Password policies checked by CHECK_POLICY

  • Thank you for the reference. I had not been able to find any articles that were so definitive about which password policies went with which login option.

    ):-D

  • Hi,

    I also disagree like others here, this is what I found on the net:

    There are two password options for SQL Server logins: CHECK_EXPIRATION and CHECK_POLICY. CHECK_EXPIRATION encompasses minimum and maximum password age, and CHECK_POLICY encompasses all the other policies. When you run afoul of either policy, the SQL Server login must be unlocked by the DBA, as shown shortly in an example.

    //SUN

  • Is your URL source different from and later than that posted by Chad Crawford? His dates from February 2005.

    ):-D

  • Per Books Online under the section headed Password Policy

    Policy Enforcement

    The enforcement of password policy can be configured separately for each SQL Server login. Use ALTER LOGIN (Transact-SQL) to configure the password policy options of a SQL Server login. The following rules apply to the configuration of password policy enforcement:

    When CHECK_POLICY is changed to ON, the following behaviors occur:

    CHECK_EXPIRATION is also set to ON unless it is explicitly set to OFF.

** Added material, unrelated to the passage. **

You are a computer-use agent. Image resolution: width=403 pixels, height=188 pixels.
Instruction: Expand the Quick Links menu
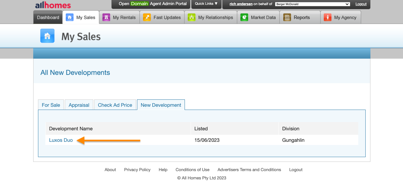(x=206, y=4)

    The password history is initialized with the value of the current password hash.

    What it doesn't mention is whether complexity is also checked, but I have the suspicion that may be default behaviour.

    -d

  • Books Online never said which policies were associated with which login option. That's why I performed the experiment.

    ):-D

  • One thing I think people need to be careful of is sequence.

    If you set expiration off and then follow up with a set check policy on then the check policy will override the previous setting and re-enable expiration checks.

    And I think BOL needs a button in it along the lines of "Article requires further clarification" or some such, it's pretty complete as far as online help is concerned, but there is the odd article that could use some work, this is one of them 🙂

    -d

  • You can create a login with both CHECK_POLICY off and CHECK_EXPIRATION off.

    My impression is that if you then (ALTER LOGIN) set CHECK_POLICY ON, that will not automatically set CHECK_EXPIRATION on.

    ):-D

  • Hrmm...

    Either BOL is wrong or there is a bug (sorry, undocument feature) in SQL Server, either of which is possible.

    One question I do have is whether the windows 2k3 password policies will override the sql expiration off setting.

    specifically (from BOL):

    CHECK_EXPIRATION = { ON | OFF }

    Applies only to SQL Server logins. Specifies whether password expiration policy should be enforced on this login. The default value is OFF.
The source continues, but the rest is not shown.